A piece of my friend’s heart is lost somewhere over the Pacific Ocean. At least, that’s the way I like to think of it. She sent me a message asking if she could send me a letter, actual folds of paper and ink, to share a piece of herself with me. I replied “yes, please, of course and absolutely!”, curious and chuffed that I could be a safe harbour for her request.
It hasn’t arrived yet, and I miss it. I don’t know the shape of the envelope, or how my name looks on the page, if it will limp to my letterbox, under-stamped and overwhelmed finally by my ripping excitement, or be wilted by the summer heat and post-Christmas crush. It’s not here, and I miss the unmet corners of it in my hands, the tug of my friend’s words unspooling across the page, her thoughts and worries sinking into the paper, tumbling like ribbon across the ocean to be knotted and anchored to my heartstrings, to be weaved into our friendship and melted into my reply.
There is bravery in honesty. Not the scoffing, often brashly untrue “Honestly, I couldn’t care…” or apologetic “Honestly it doesn’t matter…” but to somehow overcome the nerves and nausea that comes with revealing a need, a hope, a morsel of our own personal grenade we’re trying to swallow, panic we’re trying to bury, the mortal mud we’re drowning in, the delight that both has us dancing and snapping it between our teeth because maybe others won’t “get it”.
Recently I went interstate and had dinner with a wonderful friend, and sometime over the appetisers she said something like “You’ve done so awesomely with your life and challenges, you and your boys are doing so wonderfully, and I don’t want to be a gloomer but honestly… I’m having so many disasters.”
We sat there, licking sticky plum sauce and salt off our fingers, and spoke honestly of our realities. Kids not coming to church anymore, other kids fighting about going to seminary, health panics and futures splintering to dust, constant punches to our hearts and hopes and emotional falling pianos. Prayers not being answered, laughing in delight and wrong moments, Saints being jerks, us being awful to our loved ones and bruising our fists on our own doubts and furies. We wrecked our mascara, fought over who would pay the bill and, tucking our honesty around our shoulders, left our masks on the table when we left.
I’ve known that friend for nearly twenty years. I love and admire her, I know my secrets and worries are safe in her ears – yet we both still hesitated to share our honesty. I think of how differently the evening would have been if she hadn’t held out her hurt, her reality, all leaky and lopsided, and my gut lurches. I imagine the what-if of me not reaching back, to give comfort and sharing my own bedraggled, twitchy life, and my gut rolls again.

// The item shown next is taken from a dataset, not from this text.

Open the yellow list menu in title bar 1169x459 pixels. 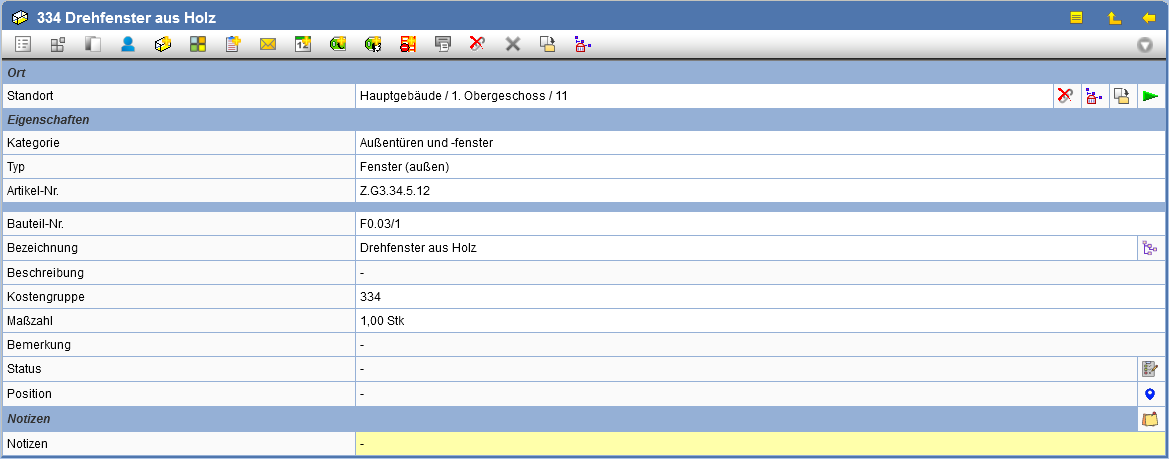pos(1077,17)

Deciding to drop our pretending punts us somewhere along the terror spectrum from “take a breath and do it” to involuntary loss of speech, sphincter control and/or sanity. It can be sending a letter to literally the other side of the world, or crying over delicious ribs. It can be looking in the mirror, or sending a text message. It can shove your life in a different, bewildering, astonishing direction.

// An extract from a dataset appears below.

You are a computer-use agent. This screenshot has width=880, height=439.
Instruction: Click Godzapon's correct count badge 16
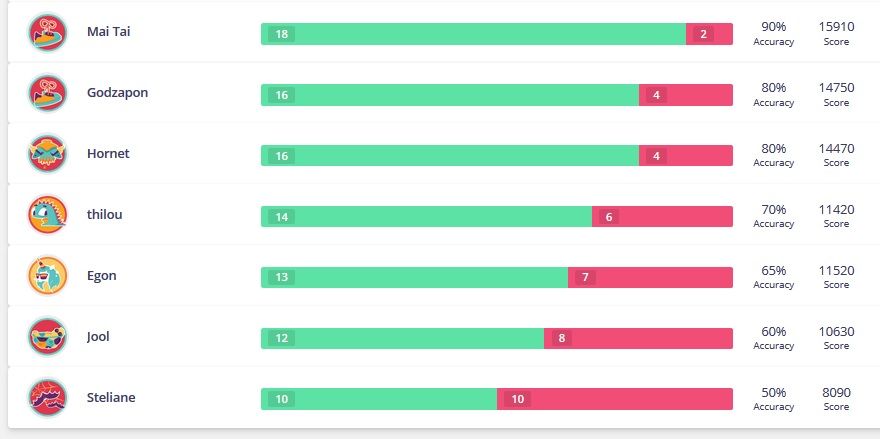(x=281, y=95)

So a piece of a friend’s heart is (temporarily) lost somewhere over the Pacific, and another friend’s heartache is hanging out with my own. It is a beautifully messy situation – full of hope, leakings and confidences, weighted with salt, exhaustion and stubbornness – and it’s real, and it’s glorious.
Do you find it easy to share the honest realities of your life? If you are feeling alone, or unheard, or overburdened, what is something you’d like to share?